§ **What is needed**: Could you retype only the lines from the one containing "Where should I" through the final line of the entries, both included, skipping any images?

= = = = = = =

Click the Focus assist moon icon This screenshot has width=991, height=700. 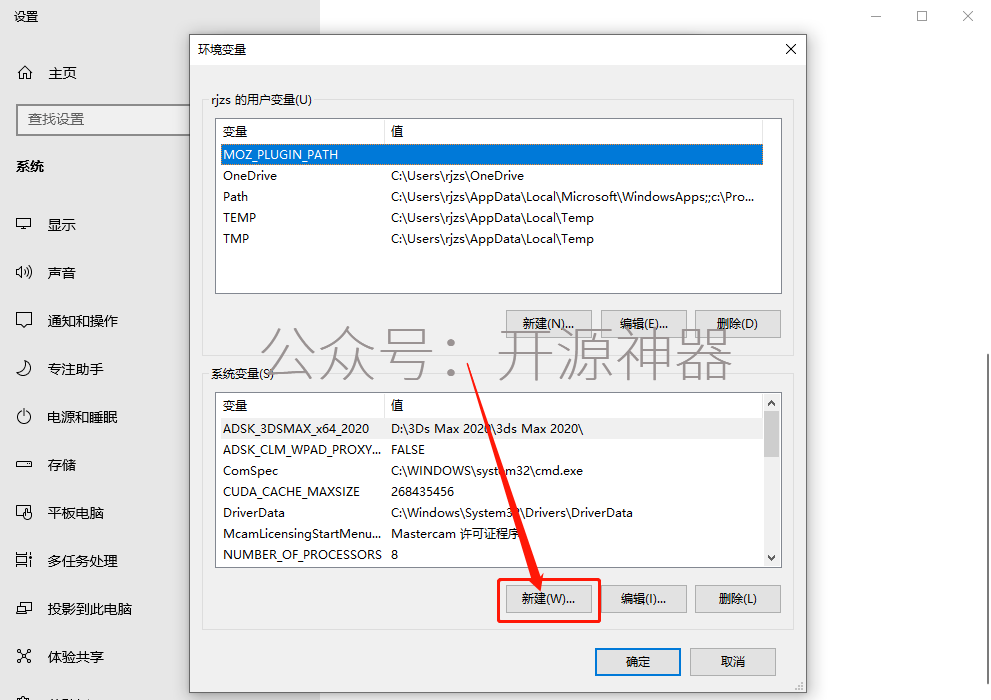pyautogui.click(x=25, y=369)
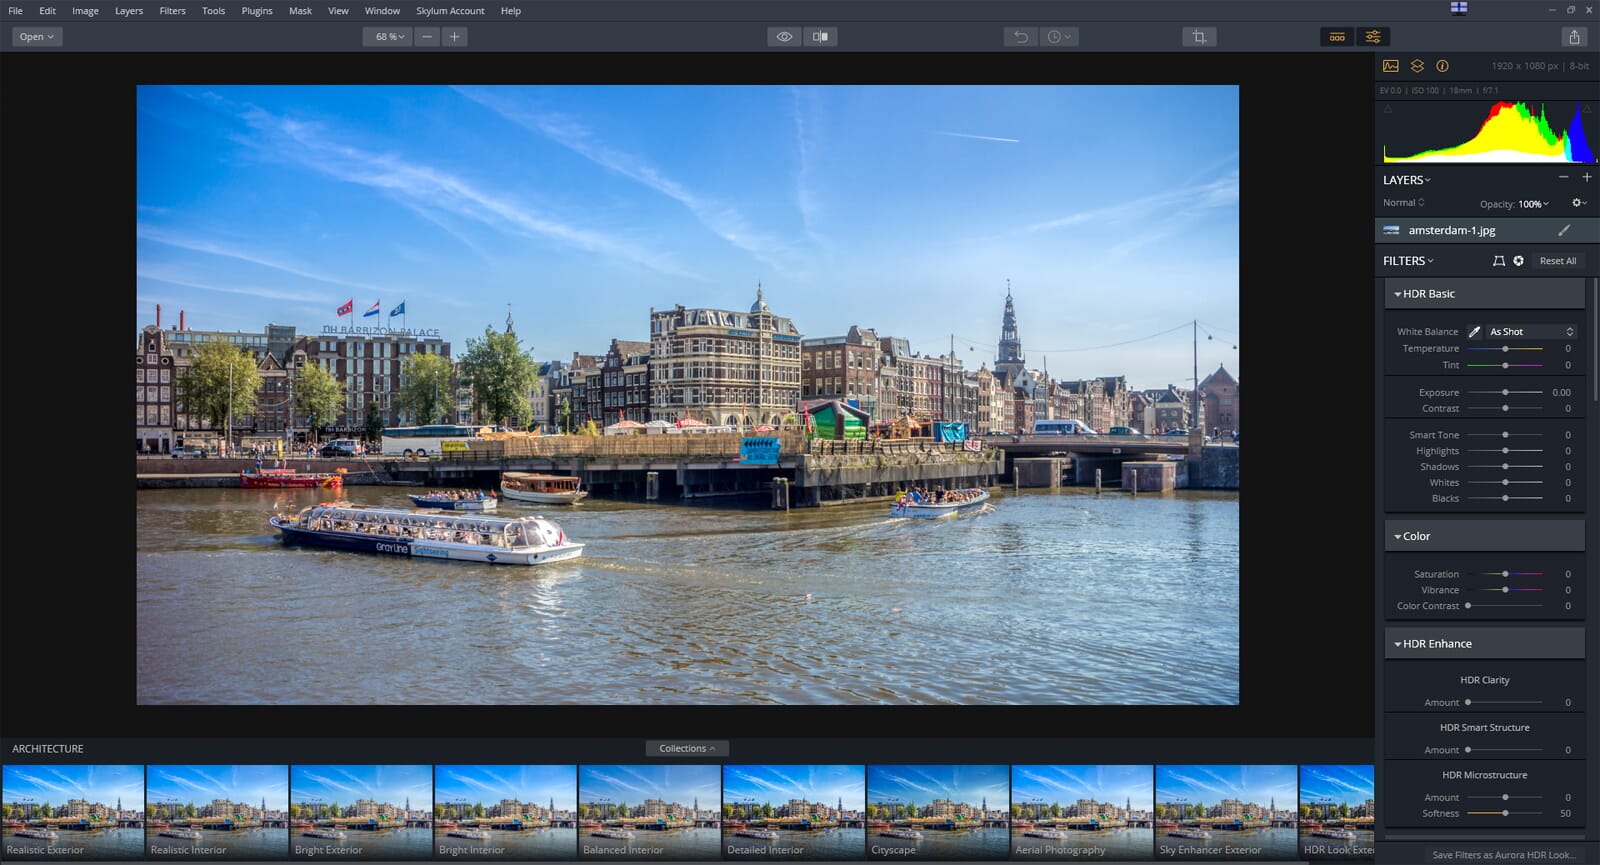This screenshot has width=1600, height=865.
Task: Open the As Shot white balance dropdown
Action: tap(1530, 332)
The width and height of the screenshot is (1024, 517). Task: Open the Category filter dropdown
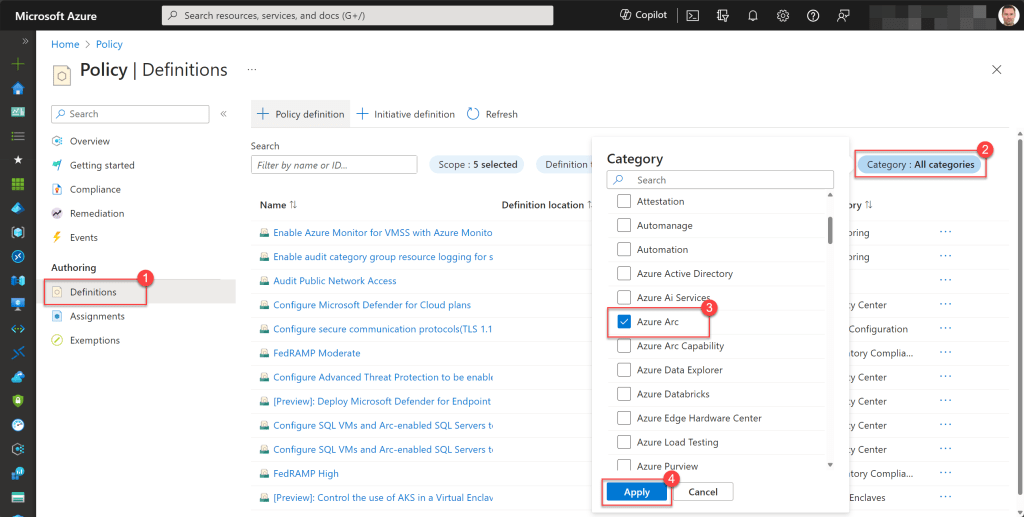920,164
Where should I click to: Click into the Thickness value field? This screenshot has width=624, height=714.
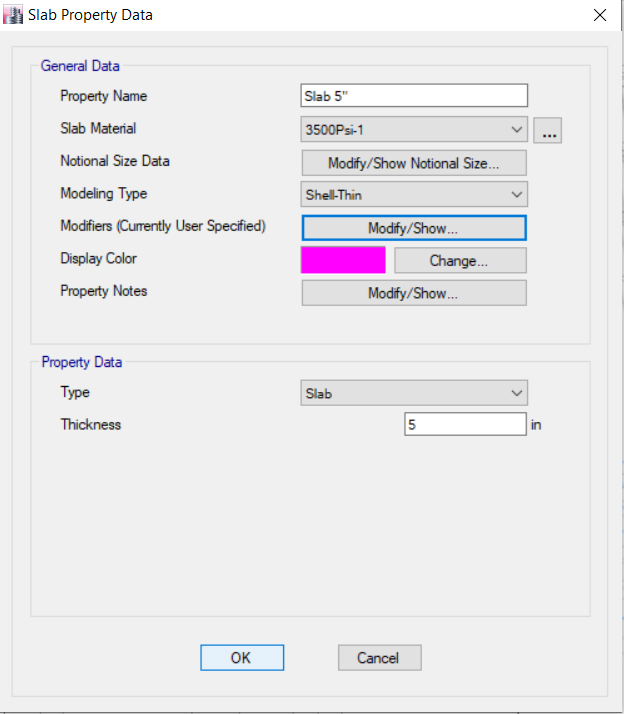(465, 424)
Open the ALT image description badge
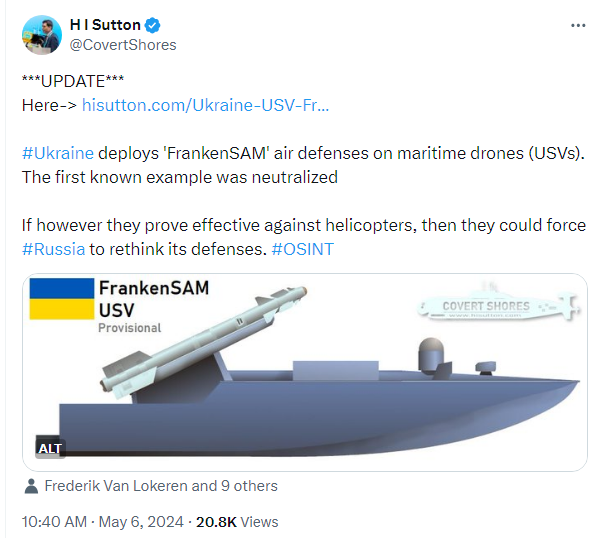The image size is (595, 538). point(50,448)
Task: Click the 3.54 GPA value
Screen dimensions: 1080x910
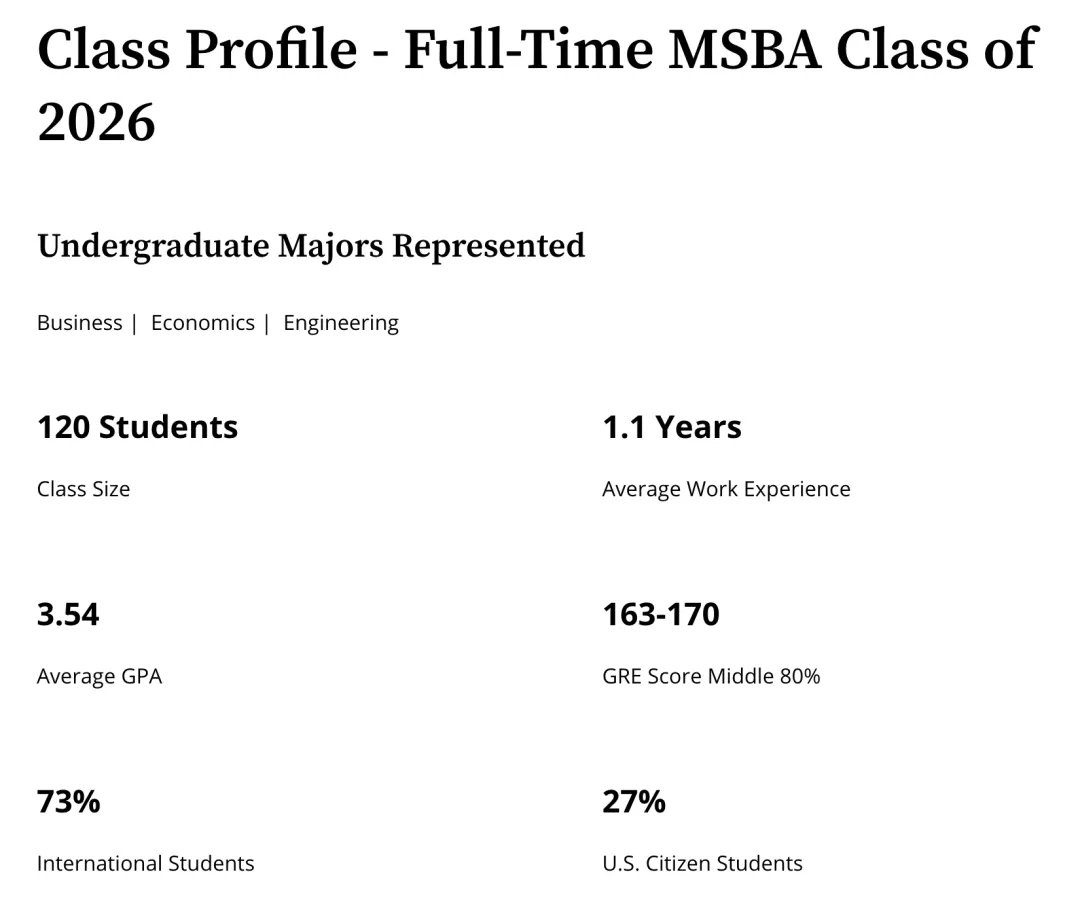Action: (x=68, y=614)
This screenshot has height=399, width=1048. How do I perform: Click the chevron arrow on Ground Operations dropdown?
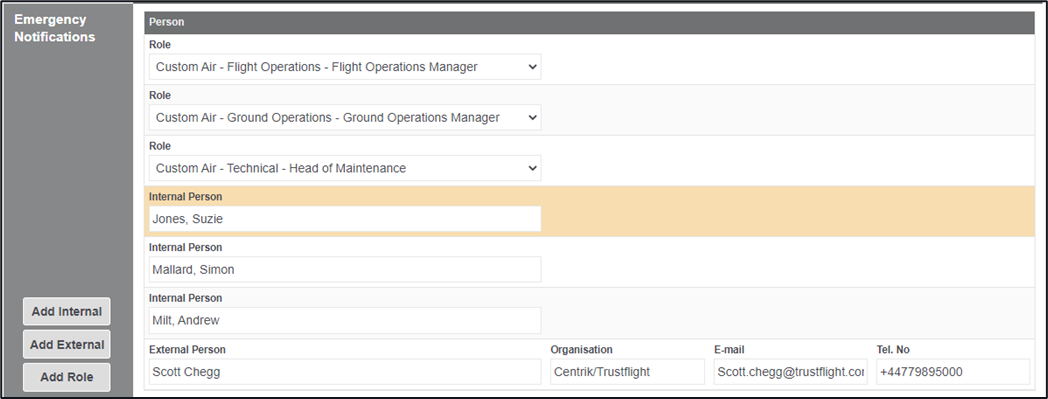pos(532,118)

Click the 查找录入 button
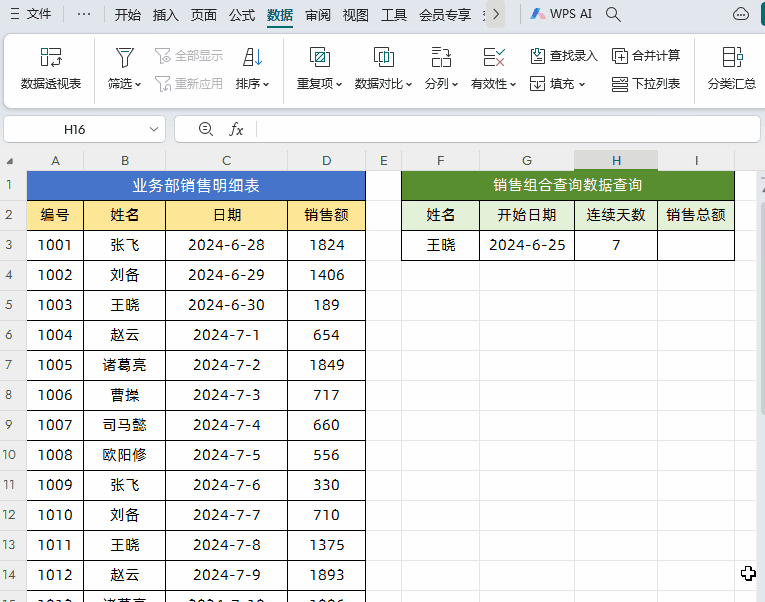pyautogui.click(x=563, y=56)
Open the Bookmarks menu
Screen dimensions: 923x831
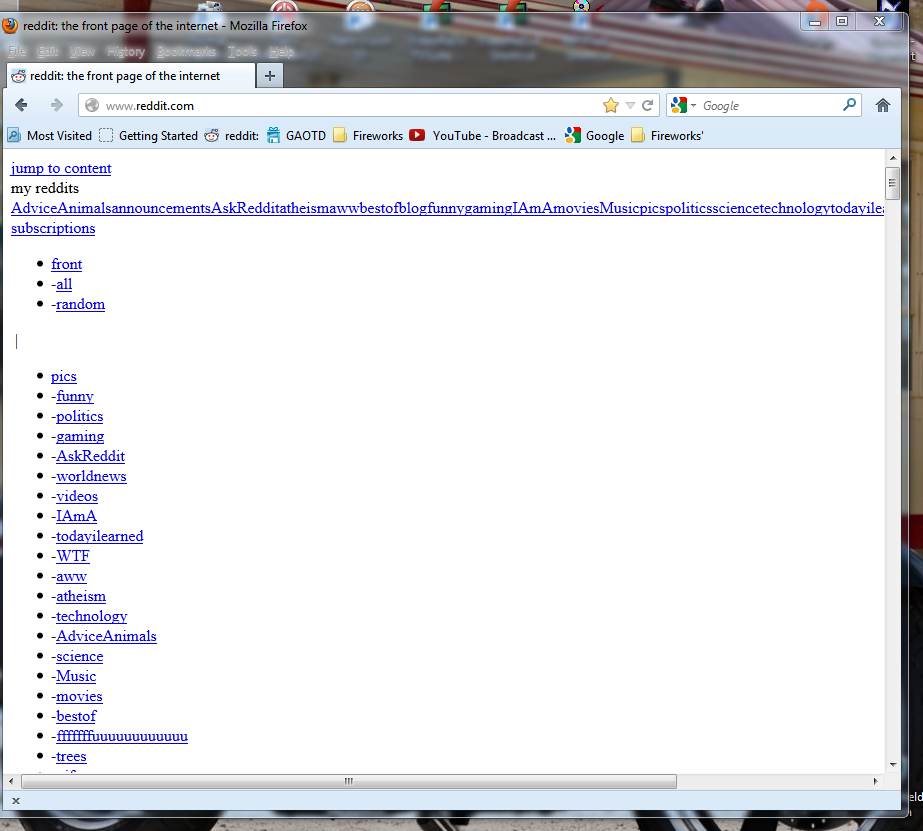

= = = = = = =

§ **Task response**:
Where should I click to: Click into the Thickness value field? This screenshot has width=624, height=714.
(465, 424)
Open the ALT image description badge
The image size is (595, 538). point(50,448)
Task: Click the 3.54 GPA value
Screen dimensions: 1080x910
Action: (x=68, y=614)
This screenshot has height=399, width=1048. How do I perform: Click the chevron arrow on Ground Operations dropdown?
pos(532,118)

Click the 查找录入 button
pyautogui.click(x=563, y=56)
Open the Bookmarks menu
Screen dimensions: 923x831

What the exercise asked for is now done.